DATA FOR ANALYSIS:
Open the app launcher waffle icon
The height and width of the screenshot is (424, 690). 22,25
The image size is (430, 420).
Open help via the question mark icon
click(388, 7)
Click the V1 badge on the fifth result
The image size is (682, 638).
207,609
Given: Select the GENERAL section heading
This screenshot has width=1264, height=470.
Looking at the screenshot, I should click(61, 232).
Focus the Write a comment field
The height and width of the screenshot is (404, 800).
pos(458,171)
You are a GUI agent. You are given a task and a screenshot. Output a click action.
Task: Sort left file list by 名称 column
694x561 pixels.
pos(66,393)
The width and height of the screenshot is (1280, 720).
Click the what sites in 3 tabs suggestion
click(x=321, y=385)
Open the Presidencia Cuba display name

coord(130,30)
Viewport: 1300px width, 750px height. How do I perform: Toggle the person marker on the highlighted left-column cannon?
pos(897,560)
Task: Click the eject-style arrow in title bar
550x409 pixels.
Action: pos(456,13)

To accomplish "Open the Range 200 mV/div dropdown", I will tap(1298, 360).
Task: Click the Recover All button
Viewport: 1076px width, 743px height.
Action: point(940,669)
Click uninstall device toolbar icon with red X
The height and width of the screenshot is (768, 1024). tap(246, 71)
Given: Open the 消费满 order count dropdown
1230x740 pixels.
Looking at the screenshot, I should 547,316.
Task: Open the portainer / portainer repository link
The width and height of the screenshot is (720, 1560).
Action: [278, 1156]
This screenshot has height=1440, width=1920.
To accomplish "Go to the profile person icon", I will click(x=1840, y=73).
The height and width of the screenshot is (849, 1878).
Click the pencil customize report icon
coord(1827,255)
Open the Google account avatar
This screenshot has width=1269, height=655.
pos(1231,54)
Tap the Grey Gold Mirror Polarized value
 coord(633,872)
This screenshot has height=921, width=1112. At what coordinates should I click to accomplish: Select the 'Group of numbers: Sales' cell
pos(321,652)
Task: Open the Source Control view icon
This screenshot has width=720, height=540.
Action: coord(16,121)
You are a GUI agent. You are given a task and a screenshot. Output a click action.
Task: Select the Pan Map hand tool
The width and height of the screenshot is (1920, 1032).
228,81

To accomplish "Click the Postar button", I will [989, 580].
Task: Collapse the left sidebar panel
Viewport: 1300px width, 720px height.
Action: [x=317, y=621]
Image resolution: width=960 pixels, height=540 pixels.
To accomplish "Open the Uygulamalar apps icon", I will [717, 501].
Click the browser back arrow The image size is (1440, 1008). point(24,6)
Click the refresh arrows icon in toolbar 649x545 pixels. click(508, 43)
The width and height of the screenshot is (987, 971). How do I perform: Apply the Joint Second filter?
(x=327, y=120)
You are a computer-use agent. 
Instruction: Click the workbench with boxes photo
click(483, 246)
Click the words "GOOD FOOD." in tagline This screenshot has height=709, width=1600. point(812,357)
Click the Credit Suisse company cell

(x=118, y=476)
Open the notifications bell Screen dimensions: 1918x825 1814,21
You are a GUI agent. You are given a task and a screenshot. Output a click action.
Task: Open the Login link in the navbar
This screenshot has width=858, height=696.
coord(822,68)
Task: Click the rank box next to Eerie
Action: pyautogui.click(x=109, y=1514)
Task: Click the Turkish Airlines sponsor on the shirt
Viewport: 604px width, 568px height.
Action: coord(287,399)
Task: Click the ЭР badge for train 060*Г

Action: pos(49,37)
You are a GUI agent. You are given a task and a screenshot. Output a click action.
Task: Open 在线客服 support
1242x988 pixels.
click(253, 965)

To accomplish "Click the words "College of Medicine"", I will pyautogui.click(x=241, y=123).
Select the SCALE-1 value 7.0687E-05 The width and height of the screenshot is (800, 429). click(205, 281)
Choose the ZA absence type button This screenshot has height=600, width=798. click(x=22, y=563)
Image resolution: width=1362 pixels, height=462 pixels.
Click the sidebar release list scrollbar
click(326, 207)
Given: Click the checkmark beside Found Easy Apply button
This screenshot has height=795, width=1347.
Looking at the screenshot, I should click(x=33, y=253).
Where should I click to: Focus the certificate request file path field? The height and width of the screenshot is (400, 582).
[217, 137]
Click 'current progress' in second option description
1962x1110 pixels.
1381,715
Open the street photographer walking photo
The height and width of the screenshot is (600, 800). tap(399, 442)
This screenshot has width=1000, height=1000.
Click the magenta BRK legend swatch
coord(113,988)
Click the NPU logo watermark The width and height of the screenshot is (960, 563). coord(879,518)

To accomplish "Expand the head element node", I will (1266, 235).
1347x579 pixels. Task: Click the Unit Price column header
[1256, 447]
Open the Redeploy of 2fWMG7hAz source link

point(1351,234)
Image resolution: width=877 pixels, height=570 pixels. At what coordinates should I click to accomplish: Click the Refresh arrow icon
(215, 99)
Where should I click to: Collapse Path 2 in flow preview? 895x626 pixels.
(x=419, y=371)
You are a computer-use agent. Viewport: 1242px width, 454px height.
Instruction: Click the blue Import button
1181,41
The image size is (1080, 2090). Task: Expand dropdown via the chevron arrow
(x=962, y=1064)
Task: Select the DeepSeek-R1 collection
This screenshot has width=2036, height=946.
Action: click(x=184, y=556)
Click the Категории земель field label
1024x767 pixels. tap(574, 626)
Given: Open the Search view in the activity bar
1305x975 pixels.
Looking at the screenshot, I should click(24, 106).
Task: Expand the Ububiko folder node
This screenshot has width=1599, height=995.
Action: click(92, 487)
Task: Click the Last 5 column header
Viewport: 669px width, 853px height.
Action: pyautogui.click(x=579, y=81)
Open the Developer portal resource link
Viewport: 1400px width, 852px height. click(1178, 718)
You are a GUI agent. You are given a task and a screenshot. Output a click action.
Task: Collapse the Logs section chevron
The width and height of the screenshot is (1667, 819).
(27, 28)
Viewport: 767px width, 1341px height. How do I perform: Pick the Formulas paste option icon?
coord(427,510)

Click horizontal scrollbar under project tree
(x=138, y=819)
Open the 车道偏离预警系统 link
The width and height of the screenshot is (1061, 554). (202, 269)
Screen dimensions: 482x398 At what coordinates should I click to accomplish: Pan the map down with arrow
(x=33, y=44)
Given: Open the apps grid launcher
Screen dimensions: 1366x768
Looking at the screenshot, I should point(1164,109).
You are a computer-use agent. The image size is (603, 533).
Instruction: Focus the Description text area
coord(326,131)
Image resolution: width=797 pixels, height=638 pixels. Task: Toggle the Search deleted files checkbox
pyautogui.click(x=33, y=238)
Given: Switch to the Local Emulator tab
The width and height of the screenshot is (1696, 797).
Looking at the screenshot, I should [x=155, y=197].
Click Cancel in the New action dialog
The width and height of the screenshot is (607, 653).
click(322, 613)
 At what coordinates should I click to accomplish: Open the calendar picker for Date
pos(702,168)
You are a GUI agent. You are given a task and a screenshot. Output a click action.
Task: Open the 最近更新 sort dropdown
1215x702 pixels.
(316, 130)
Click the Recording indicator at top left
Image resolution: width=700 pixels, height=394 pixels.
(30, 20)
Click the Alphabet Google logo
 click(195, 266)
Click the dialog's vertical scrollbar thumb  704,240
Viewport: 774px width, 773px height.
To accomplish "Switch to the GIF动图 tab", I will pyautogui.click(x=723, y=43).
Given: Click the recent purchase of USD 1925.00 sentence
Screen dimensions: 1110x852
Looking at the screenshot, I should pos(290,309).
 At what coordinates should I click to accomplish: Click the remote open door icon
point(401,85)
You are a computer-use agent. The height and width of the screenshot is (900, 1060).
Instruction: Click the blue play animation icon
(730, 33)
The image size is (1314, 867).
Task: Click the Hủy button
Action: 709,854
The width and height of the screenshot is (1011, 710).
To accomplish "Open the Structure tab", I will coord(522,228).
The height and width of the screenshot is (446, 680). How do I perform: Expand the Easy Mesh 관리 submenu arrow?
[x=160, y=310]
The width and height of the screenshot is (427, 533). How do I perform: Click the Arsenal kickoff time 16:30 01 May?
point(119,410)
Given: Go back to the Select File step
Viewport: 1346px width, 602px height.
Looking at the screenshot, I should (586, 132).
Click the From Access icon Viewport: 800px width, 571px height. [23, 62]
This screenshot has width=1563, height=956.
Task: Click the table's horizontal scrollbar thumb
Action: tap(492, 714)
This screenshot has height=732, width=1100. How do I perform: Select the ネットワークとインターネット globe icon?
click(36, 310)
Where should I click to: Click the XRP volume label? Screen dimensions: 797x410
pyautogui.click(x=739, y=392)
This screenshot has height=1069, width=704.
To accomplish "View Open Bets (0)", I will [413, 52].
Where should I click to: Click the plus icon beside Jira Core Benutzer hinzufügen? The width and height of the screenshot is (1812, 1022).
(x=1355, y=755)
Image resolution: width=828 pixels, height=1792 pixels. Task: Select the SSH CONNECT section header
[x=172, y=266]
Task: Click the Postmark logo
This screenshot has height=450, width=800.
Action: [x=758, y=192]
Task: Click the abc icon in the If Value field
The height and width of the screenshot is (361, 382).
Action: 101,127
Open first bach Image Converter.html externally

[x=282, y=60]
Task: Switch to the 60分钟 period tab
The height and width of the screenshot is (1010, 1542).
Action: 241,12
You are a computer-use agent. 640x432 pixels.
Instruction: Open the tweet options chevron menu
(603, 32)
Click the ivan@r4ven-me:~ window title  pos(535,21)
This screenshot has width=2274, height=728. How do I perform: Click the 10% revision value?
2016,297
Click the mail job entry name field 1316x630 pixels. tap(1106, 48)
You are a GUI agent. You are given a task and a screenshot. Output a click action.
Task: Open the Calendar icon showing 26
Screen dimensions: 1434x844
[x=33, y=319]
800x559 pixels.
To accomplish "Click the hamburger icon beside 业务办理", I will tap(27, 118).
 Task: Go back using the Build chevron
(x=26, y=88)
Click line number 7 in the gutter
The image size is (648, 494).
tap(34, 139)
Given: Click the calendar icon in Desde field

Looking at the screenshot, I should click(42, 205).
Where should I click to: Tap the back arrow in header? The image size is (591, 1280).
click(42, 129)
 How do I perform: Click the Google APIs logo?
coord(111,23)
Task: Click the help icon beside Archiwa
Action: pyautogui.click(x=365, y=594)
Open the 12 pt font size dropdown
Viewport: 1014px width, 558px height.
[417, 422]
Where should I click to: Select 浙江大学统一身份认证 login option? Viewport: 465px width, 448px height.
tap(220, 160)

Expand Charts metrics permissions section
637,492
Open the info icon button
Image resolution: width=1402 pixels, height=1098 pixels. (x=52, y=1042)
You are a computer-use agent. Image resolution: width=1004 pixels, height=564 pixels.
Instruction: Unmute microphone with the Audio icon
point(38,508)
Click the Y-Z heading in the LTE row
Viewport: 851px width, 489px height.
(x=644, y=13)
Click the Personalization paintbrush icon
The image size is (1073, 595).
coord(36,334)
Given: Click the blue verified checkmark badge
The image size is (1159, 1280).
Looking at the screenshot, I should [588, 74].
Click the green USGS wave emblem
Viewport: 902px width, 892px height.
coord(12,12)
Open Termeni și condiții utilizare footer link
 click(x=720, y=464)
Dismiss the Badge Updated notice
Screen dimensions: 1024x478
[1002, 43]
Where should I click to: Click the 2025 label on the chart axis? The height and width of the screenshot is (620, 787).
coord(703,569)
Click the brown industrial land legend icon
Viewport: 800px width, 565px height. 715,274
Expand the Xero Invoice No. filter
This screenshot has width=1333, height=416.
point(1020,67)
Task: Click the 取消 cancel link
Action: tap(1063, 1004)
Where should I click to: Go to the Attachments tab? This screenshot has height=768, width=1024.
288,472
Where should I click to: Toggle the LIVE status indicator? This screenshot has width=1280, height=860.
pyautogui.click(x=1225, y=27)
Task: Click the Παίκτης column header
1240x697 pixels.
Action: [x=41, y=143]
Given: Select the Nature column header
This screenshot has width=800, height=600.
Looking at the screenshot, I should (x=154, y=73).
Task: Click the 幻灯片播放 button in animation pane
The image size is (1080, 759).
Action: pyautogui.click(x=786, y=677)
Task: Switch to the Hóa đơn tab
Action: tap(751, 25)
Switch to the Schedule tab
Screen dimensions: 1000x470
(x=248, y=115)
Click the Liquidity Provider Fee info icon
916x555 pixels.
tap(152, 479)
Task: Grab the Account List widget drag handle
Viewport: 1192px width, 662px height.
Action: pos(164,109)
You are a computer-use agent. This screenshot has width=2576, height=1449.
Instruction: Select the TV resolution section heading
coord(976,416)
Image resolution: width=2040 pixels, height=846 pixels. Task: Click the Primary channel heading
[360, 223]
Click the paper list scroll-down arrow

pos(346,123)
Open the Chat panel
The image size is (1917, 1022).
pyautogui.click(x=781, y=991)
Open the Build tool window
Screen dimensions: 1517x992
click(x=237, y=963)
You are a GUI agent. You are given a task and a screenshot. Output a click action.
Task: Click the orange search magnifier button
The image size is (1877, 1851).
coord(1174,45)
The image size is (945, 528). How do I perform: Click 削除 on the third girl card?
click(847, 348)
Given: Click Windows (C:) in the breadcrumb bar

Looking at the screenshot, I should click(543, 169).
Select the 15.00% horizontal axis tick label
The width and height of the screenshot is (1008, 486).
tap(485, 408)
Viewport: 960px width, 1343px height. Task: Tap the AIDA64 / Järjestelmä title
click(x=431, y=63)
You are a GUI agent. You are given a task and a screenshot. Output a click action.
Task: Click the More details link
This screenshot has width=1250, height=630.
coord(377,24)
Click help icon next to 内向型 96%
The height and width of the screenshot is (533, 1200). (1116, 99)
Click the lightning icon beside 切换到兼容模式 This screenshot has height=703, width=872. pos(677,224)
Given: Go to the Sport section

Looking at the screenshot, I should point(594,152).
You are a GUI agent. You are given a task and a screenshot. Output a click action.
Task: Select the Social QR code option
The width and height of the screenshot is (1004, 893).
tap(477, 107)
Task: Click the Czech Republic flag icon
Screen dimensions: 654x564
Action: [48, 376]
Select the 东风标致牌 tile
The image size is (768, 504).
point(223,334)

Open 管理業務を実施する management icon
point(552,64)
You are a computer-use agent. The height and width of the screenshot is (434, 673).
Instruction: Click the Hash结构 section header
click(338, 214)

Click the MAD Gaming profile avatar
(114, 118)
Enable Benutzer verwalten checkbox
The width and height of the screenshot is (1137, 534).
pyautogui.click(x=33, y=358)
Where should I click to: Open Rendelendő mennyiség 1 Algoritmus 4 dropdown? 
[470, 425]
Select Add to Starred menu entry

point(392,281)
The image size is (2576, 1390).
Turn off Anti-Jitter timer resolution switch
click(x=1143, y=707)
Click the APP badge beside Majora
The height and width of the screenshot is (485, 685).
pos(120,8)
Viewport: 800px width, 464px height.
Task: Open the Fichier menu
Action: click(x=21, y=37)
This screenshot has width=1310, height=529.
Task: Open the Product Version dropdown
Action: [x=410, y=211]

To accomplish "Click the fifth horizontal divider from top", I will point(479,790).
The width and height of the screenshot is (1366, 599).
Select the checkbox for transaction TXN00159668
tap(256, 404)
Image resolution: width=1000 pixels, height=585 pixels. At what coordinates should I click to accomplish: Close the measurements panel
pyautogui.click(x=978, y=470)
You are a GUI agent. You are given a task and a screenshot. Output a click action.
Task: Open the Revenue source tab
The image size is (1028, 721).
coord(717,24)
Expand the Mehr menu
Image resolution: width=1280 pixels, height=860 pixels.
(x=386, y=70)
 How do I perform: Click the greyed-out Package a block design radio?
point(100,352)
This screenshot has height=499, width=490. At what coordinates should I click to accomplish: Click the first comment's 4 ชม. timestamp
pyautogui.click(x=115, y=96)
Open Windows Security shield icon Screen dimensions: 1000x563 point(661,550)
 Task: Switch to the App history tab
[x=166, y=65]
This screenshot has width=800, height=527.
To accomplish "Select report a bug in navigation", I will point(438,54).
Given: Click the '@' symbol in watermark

WHAT THE TASK ASKS: Copy the material above word for word, taking the first line, the line containing "Given: Select the GENERAL section heading", and every line between them, and nothing else.

FINISHED TASK:
Open the app launcher waffle icon
The height and width of the screenshot is (424, 690). 22,25
The image size is (430, 420).
Open help via the question mark icon
click(388, 7)
Click the V1 badge on the fifth result
The image size is (682, 638).
207,609
Given: Select the GENERAL section heading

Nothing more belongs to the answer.